Live chat tools have been a big deal as of late - companies like Intercom and Drift, Hubspot and Zendesk - they’ve all gotten into the mix. While Outseta has long offered various customer communication tools - email marketing, a customer support ticketing system, and knowledge base functionality - this means of engaging with prospects and customers had been missing from our platform.

No more.

We’re psyched to announce that we now offer live chat to all Outseta customers - it can easily be installed on your website or within your product. A few specific advantages of our live chat offering…

  1. Live chat tools have become very expensive almost overnight. With Outseta live chat, you can have as many users and conversations as you want for one set price. Your company will grow, but your bill won’t.
  2. Because our live chat tool is built from the ground up as part of the same platform as Outseta CRM and our other customer communication tools, chat history is automatically recorded on CRM records. No integration necessary.

Live chat also represents an exciting milestone for us - it’s the last “core” piece of functionality that we plan to add to the Outseta platform. Going forward, you’ll see us taking each of our primary features deeper but we won’t be adding any new core features. We’ve got the functionality SaaS start-ups need to launch and scale covered.  

You can read more about Outseta live chat here.

Update! Paid Advertising Experiment Results

Earlier this year we set off to run some experiments with paid customer acquisition channels. Our September company update detailed some initial results when we experimented with Linkedin advertising. Since that time, experimented with both Twitter advertising and Google Ads.

Twitter Ads

As you may recall, with all of our paid acquisition experiments we’ve needed to think outside the box a bit because our product competes against better funded competitors in extremely competitive categories. One audience we’ve decided to target is attendees of MicroConf, which is a conference specifically for self-funded software entrepreneurs.

Twitter offers marketers some pretty unique targeting abilities; in this case we chose to target ads to people who follow @MicroConf on Twitter. You can also target ads to people who use a specific hashtag (like #MicroConf for example). As such, we ran this ad to followers of @MicroConf.

The ad landed visitors on a landing page we designed specifically for this audience.

Here are the results of that experiment.

Ad spend: $254.88

Clicks: 48 clicks

Cost-per-click: $5.31

Account sign-ups: 2

Cost per account: $127.44

Google Ads

We also experimented with Google Ads (formerly called Google Adwords). This experiment was different because instead of targeting a specific audience based on demographic factors like we did with Linkedin or Twitter, this time we were targeting people who searched for specific search queries.

We conducted keyword research to identify search queries that were highly relevant to our product but had low search volume and low competition (to keep costs down). Here are the keywords we targeted and a few examples of what the ads looked like.

  1. “MicroConf”
  2. “Indie.vc”
  3. “Micro-SaaS”
  4. “Best platform for startup” and “Best free tools for startups”
  5. “Subscriber management” and “Recurring credit card billing”
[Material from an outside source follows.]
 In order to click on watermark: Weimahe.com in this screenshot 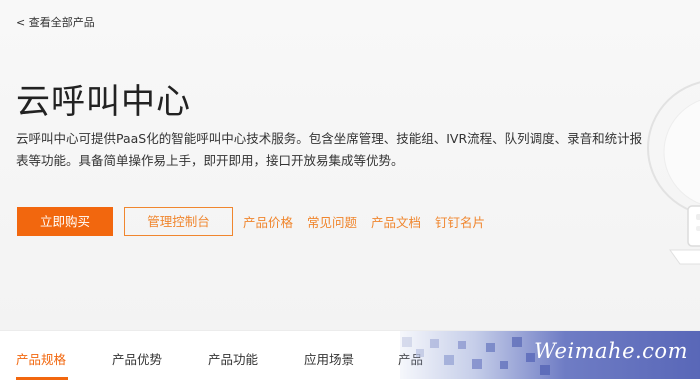, I will do `click(550, 355)`.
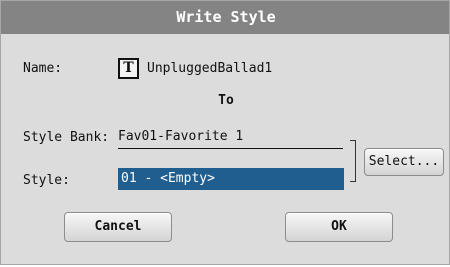 The height and width of the screenshot is (267, 450). What do you see at coordinates (231, 179) in the screenshot?
I see `style-field: 01 - <Empty>` at bounding box center [231, 179].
Here are the results of this experiment:

Ad Spend: $506

Clicks: 40

Cost-per-click: $12.66

Account sign-ups: 27

Cost per account: $18.74

Having now experimented with Linkedin, Twitter, and Google ads we now have a decent baseline - at least some early understanding - of the opportunity each of these channels represents to our business. These initial results will at least be helpful in informing any future spending on paid digital advertising.

That’s all for this month. Thanks as always for following along.